YOUR INSTRUCTIONS:
Copy exactly the lines of the records below, and only those lines, beginning with the line that contains "Google (203, 1374)" and ending with the line that contains "Documenti (541, 84)".

SUPPLIED ENTRIES:
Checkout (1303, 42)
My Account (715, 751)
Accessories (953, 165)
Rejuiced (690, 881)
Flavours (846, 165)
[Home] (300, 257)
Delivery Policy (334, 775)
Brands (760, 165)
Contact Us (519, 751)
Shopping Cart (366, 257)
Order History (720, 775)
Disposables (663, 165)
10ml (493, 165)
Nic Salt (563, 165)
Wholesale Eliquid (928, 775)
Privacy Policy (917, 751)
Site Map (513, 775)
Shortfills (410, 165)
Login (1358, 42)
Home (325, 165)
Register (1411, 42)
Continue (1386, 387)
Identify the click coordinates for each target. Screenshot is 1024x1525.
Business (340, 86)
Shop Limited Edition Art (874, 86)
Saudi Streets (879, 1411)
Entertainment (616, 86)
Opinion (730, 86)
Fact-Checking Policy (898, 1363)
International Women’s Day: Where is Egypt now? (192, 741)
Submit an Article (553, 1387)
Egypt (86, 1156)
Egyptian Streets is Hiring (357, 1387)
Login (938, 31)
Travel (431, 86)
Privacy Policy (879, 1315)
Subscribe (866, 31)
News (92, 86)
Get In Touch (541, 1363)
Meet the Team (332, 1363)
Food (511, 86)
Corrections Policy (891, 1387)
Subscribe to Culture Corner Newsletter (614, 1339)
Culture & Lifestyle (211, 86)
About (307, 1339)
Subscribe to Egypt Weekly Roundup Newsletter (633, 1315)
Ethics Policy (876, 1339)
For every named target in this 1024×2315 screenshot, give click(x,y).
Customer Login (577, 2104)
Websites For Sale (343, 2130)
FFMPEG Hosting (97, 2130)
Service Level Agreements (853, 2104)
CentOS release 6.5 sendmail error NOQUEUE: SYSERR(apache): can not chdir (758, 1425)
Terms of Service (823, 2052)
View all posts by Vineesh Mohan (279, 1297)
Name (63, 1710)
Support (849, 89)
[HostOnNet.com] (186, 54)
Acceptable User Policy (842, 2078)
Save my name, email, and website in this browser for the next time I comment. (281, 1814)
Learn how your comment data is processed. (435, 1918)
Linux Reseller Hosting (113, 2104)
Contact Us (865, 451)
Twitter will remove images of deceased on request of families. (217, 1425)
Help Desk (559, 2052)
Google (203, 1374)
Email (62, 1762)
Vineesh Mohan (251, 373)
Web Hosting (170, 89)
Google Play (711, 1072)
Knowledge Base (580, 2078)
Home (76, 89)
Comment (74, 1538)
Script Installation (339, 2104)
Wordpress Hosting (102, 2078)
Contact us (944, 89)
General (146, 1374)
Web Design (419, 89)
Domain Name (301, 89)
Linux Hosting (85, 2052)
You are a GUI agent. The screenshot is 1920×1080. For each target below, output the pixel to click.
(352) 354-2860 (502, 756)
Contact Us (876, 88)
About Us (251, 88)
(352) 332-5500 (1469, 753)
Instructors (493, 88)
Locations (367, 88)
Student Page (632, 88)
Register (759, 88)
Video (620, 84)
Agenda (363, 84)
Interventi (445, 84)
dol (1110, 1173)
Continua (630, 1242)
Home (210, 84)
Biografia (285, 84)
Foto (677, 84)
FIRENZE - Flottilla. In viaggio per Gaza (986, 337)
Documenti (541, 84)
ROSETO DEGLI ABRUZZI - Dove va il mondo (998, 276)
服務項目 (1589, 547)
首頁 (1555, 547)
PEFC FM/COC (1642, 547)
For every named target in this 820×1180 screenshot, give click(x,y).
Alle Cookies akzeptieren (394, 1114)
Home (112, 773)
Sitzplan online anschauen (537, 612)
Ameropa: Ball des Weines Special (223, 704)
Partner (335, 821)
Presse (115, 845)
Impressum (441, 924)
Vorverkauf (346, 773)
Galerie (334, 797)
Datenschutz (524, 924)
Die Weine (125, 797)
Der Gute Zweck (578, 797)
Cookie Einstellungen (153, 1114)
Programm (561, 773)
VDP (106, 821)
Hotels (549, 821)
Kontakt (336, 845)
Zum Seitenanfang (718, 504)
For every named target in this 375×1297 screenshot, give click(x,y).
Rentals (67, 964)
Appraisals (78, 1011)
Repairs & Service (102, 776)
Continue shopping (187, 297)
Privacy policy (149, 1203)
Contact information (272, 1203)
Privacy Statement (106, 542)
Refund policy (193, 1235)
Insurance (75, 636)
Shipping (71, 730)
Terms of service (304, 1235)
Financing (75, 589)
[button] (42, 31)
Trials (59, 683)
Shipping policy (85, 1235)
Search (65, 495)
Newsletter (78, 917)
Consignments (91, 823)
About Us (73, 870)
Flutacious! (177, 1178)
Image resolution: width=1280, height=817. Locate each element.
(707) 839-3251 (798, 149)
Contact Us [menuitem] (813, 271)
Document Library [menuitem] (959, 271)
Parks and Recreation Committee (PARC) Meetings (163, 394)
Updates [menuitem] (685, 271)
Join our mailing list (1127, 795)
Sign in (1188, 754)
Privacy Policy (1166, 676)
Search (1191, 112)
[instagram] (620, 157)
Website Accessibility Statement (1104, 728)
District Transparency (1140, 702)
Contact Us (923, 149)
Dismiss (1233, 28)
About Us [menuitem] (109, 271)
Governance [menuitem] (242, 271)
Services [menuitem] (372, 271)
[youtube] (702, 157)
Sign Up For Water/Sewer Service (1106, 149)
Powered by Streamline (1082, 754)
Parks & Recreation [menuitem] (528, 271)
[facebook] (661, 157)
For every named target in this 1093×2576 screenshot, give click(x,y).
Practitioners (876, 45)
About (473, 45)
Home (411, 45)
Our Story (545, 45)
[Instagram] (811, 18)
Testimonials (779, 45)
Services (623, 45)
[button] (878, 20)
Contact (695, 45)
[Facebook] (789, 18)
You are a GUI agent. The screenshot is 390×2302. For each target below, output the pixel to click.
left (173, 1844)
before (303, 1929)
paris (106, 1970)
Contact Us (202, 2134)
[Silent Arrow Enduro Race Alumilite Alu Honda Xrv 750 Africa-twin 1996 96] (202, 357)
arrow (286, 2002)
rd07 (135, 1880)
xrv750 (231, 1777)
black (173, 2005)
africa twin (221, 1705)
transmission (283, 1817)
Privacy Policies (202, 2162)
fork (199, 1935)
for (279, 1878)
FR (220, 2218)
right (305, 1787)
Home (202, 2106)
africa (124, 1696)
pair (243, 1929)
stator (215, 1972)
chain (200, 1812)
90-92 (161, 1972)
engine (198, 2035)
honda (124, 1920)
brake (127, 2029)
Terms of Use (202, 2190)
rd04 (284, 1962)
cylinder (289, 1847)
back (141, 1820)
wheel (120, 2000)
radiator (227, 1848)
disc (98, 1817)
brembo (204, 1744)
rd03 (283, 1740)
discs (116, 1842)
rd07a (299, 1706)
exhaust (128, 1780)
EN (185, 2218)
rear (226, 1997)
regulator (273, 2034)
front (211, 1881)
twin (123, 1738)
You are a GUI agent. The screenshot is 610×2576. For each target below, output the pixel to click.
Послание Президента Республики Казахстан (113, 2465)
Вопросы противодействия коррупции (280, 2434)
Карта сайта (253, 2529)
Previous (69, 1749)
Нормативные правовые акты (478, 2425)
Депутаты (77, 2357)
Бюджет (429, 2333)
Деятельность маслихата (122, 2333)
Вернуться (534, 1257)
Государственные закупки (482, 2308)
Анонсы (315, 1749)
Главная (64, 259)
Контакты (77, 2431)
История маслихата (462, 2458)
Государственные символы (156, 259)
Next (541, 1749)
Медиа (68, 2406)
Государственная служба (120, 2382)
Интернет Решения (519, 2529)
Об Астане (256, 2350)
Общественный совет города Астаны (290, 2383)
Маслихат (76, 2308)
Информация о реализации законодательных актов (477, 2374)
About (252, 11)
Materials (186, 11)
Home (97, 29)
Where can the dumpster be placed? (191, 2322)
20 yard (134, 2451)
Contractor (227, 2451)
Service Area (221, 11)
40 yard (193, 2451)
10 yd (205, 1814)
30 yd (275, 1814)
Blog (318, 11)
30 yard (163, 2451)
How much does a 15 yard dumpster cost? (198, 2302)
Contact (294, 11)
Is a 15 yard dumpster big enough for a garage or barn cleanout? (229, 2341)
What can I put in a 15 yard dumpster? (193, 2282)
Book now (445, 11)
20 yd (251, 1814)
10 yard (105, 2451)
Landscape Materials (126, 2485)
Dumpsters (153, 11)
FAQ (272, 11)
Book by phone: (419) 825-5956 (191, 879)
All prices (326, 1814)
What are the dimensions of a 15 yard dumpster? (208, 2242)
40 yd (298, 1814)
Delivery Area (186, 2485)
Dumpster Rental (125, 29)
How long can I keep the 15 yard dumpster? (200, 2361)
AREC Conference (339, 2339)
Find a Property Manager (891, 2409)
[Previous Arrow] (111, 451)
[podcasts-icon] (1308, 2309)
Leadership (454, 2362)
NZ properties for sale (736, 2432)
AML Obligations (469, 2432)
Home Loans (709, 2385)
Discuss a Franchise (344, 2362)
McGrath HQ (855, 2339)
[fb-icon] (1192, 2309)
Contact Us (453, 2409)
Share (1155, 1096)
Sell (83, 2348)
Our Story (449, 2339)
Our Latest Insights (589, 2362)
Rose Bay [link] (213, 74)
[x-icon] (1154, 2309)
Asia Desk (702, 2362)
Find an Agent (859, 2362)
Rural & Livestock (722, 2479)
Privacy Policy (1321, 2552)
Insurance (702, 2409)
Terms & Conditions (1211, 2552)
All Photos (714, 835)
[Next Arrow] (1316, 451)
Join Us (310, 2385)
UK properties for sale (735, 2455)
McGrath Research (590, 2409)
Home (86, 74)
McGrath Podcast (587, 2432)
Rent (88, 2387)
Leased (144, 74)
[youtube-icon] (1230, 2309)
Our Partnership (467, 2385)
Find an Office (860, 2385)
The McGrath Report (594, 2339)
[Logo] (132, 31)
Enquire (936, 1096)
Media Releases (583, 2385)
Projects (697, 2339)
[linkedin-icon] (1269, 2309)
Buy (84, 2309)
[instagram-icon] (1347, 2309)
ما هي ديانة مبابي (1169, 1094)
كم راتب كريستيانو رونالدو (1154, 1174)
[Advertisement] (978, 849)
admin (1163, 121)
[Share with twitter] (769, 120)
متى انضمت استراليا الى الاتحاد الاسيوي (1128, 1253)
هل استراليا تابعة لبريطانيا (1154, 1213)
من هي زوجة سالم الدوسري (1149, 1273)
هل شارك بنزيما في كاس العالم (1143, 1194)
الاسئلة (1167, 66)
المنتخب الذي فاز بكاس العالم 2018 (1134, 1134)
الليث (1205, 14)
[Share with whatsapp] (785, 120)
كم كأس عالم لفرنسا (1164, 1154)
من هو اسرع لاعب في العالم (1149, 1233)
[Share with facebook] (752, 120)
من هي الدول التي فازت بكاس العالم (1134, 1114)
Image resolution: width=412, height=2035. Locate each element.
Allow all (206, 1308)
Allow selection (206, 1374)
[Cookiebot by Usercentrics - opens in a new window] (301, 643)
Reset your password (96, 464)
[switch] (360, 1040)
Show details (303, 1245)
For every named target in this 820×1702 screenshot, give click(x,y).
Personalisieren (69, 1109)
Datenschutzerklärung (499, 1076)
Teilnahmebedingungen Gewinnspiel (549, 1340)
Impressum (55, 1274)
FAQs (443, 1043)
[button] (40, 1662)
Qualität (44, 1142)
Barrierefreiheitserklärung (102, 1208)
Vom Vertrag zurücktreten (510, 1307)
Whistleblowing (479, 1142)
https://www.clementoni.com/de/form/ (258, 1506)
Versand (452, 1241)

RESULT OF THE TASK:
Google (203, 1374)
Email (62, 1762)
Vineesh Mohan (251, 373)
Web Hosting (170, 89)
Google Play (711, 1072)
Knowledge Base (580, 2078)
Home (76, 89)
Comment (74, 1538)
Script Installation (339, 2104)
Wordpress Hosting (102, 2078)
Contact us (944, 89)
General (146, 1374)
Web Design (419, 89)
Domain Name (301, 89)
Linux Hosting (85, 2052)
You are a GUI agent. The screenshot is 1920×1080. For each target below, output the pixel to click.
(352) 354-2860 (502, 756)
Contact Us (876, 88)
About Us (251, 88)
(352) 332-5500 (1469, 753)
Instructors (493, 88)
Locations (367, 88)
Student Page (632, 88)
Register (759, 88)
Video (620, 84)
Agenda (363, 84)
Interventi (445, 84)
dol (1110, 1173)
Continua (630, 1242)
Home (210, 84)
Biografia (285, 84)
Foto (677, 84)
FIRENZE - Flottilla. In viaggio per Gaza (986, 337)
Documenti (541, 84)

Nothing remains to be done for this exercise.